Mässig bis desaströs

Mit den Wahlen in Berlin ging das «Superwahljahr» 2011 mit insgesamt sieben Landtags- und zwei Kommunalwahlen zu Ende. Nur bei vier dieser Wahlen konnten sich Parteien der extremen Rechten realistische Chancen auf wahlpolitische Erfolge ausrechnen, während sie in Rheinland-Pfalz und Baden- Württemberg nach dem Niedergang der hier ehemals starken «Republikaner» und auch in Hamburg chancenlos waren: In Sachsen-Anhalt versuchte die NPD mit aller ihr zur Verfügung stehenden Macht den Einzug in einen weiteren Landtag zu schaffen; in Bremen war die extreme Rechte durch die besondere Wahlsituation in Bremerhaven in Form der DVU über Jahre im Parlament vertreten, jedoch scheiterte die NPD hier kläglich (1,6 % Bremen gesamt) und kam auch in Bremerhaven nicht über 2,3 % hinaus, womit sie parlamentarisch nicht vertreten ist; schließlich galt es für die NPD die Landtagsfraktion in Mecklenburg-Vorpommern zu verteidigen, um die einzige neben Sachsen vorhanden parlamentarische Präsenz in einem Landtag zu sichern; und in Berlin rechneten sich mit «Pro Deutschland» und «Die Freiheit» neben der NPD auch zwei Parteien des sogenannten Rechtspopulismus Chancen aus, achtbare Ergebnisse auf Landesebene zu erzielen und in kommunale Vertretungen einzuziehen.
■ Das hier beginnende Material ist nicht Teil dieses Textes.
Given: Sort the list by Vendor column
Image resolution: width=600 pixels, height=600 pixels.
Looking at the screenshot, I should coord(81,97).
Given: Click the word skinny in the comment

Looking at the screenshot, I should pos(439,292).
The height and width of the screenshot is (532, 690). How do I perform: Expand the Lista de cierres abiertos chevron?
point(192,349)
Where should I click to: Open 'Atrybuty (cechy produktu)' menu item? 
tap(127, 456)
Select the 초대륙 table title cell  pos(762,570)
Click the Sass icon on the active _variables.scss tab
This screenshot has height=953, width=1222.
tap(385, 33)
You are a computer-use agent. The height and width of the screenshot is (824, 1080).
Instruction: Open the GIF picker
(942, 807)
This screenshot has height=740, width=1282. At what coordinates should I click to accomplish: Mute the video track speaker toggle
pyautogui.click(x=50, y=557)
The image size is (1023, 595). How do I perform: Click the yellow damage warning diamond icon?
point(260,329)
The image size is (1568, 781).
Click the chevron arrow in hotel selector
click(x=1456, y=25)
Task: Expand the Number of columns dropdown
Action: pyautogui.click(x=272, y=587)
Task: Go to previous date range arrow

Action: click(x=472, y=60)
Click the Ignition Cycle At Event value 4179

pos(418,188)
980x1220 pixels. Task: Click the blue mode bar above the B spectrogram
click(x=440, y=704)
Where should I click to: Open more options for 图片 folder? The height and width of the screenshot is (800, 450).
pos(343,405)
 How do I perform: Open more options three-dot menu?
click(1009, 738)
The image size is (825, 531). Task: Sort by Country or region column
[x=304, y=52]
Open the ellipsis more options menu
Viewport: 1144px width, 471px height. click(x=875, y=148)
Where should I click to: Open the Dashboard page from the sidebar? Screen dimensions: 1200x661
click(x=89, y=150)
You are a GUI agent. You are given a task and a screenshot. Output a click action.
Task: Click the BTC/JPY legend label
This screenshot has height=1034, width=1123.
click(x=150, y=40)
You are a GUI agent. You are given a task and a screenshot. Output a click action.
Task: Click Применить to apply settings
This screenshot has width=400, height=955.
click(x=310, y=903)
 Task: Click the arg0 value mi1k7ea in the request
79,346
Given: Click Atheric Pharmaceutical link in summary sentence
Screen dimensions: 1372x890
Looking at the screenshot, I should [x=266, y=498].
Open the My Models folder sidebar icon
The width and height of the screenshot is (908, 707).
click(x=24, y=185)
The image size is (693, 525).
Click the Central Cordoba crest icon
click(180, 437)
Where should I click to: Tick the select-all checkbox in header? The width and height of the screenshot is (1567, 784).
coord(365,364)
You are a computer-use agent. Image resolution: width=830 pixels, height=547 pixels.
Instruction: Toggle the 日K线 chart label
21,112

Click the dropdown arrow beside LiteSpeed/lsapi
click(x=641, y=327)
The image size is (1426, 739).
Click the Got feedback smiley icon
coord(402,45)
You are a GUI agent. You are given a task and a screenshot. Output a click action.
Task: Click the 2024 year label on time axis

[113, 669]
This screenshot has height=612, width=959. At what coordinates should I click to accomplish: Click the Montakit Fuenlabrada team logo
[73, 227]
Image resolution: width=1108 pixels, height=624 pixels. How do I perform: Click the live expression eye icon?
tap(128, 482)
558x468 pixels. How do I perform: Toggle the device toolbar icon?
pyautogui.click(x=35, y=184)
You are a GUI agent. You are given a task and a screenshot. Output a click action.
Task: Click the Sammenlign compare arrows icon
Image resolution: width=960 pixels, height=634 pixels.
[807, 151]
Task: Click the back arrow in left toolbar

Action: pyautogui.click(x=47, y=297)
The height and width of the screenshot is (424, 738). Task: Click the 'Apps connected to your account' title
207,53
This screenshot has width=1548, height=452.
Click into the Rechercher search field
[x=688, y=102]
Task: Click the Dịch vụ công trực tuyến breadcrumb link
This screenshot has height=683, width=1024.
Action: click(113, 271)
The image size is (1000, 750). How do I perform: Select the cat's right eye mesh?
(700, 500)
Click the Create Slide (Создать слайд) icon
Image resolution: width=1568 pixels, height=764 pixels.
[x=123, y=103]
In keinem der genannten Fälle ist einer rechten Partei ein durchschlagender Erfolg gelungen, was aus antifaschistischer Sicht zu den erfreulichsten Ergebnissen des Wahljahres gehört!
Dennoch ist es geboten, die Ergebnisse der extremen Rechten genauer zu analysieren, um dann einige Folgerungen für die weitere Auseinandersetzung zu ziehen. Denn bei aller Freude über die relativen Misserfolge von Nazis und Rechtspopulisten – das Jahr 2011 kann auch als Beleg für das Durchhaltevermögen mindestens der NPD gelesen werden.